- _Aim_:
Print everything in the listing below, from the line containing "Click the SHOULDER PAD SIZE column header" down to the end of the listing, word for word, leaving out the pictures.
======
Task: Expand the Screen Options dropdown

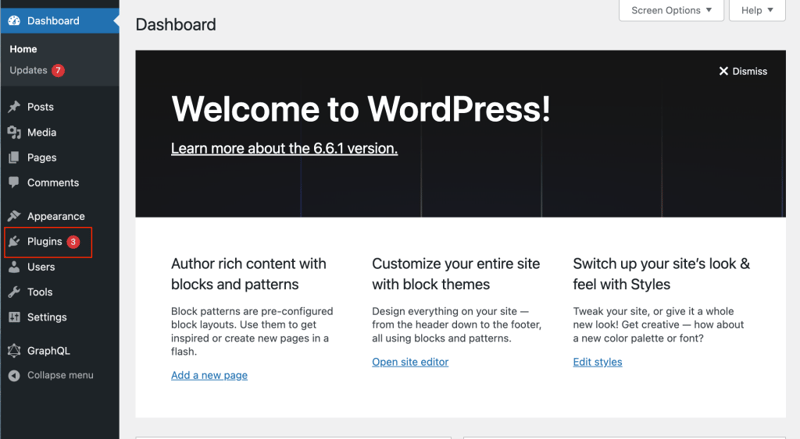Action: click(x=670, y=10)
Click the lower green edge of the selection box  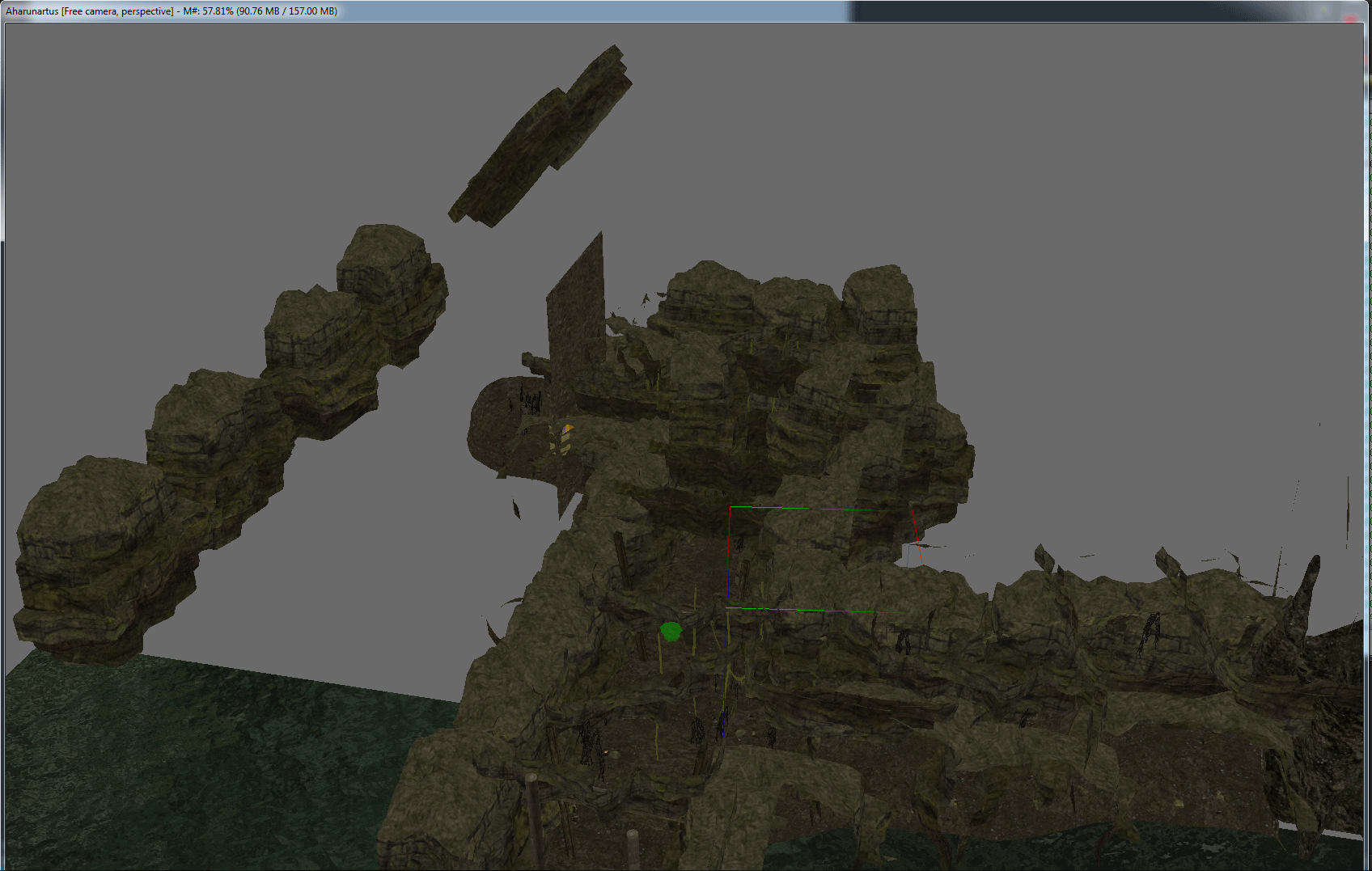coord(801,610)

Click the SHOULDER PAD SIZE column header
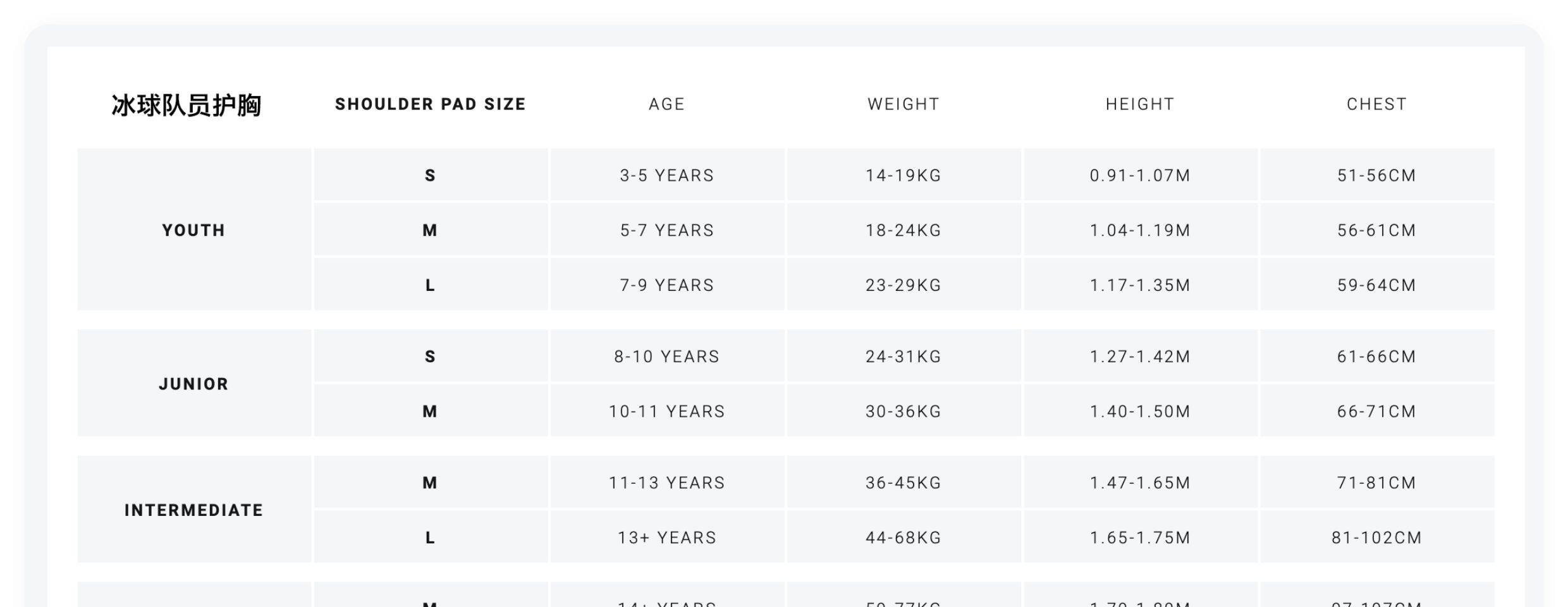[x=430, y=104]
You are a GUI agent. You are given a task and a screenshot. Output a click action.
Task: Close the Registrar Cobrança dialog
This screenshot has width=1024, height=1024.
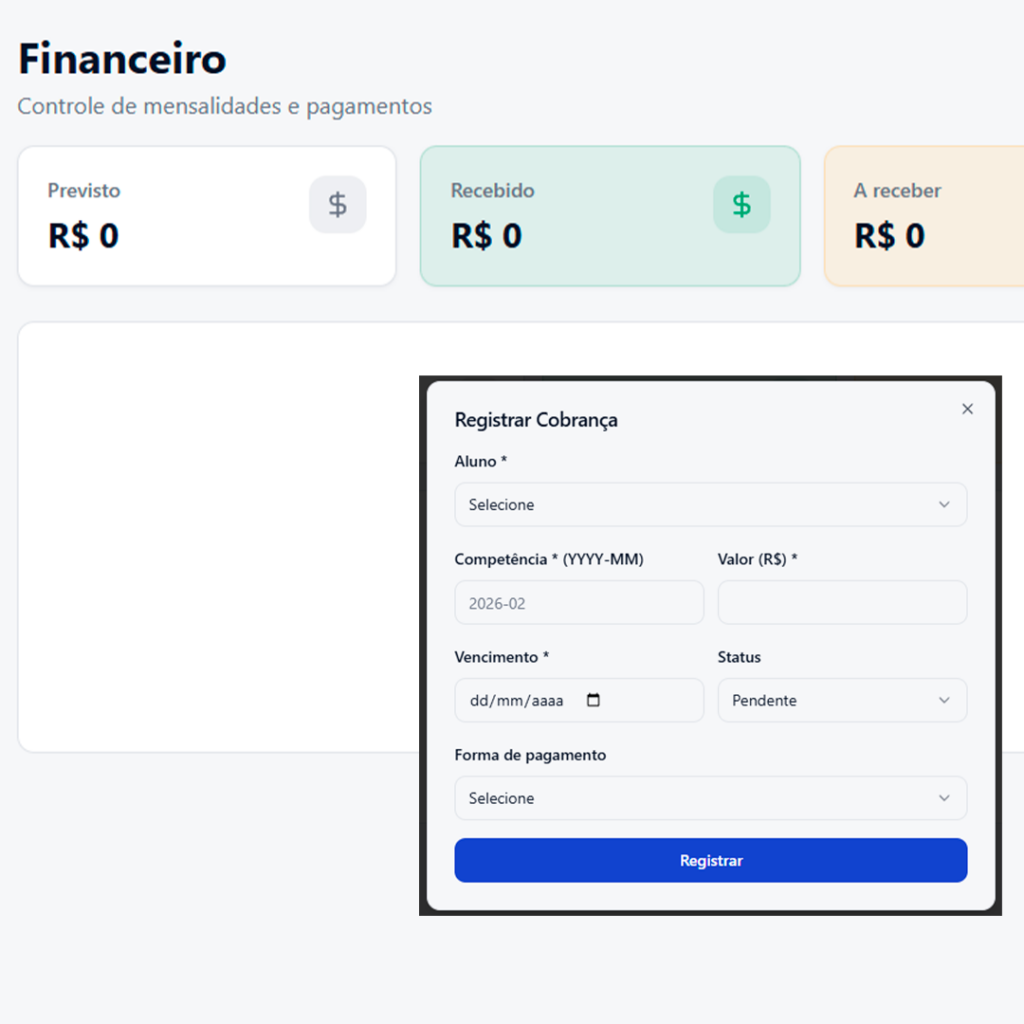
======
- _Result of the exercise_:
Click the SHOULDER PAD SIZE column header
[x=430, y=104]
You are a GUI agent. You are given a task and a screenshot. Output a click action.
Task: Close the Registrar Cobrança dialog
This screenshot has width=1024, height=1024.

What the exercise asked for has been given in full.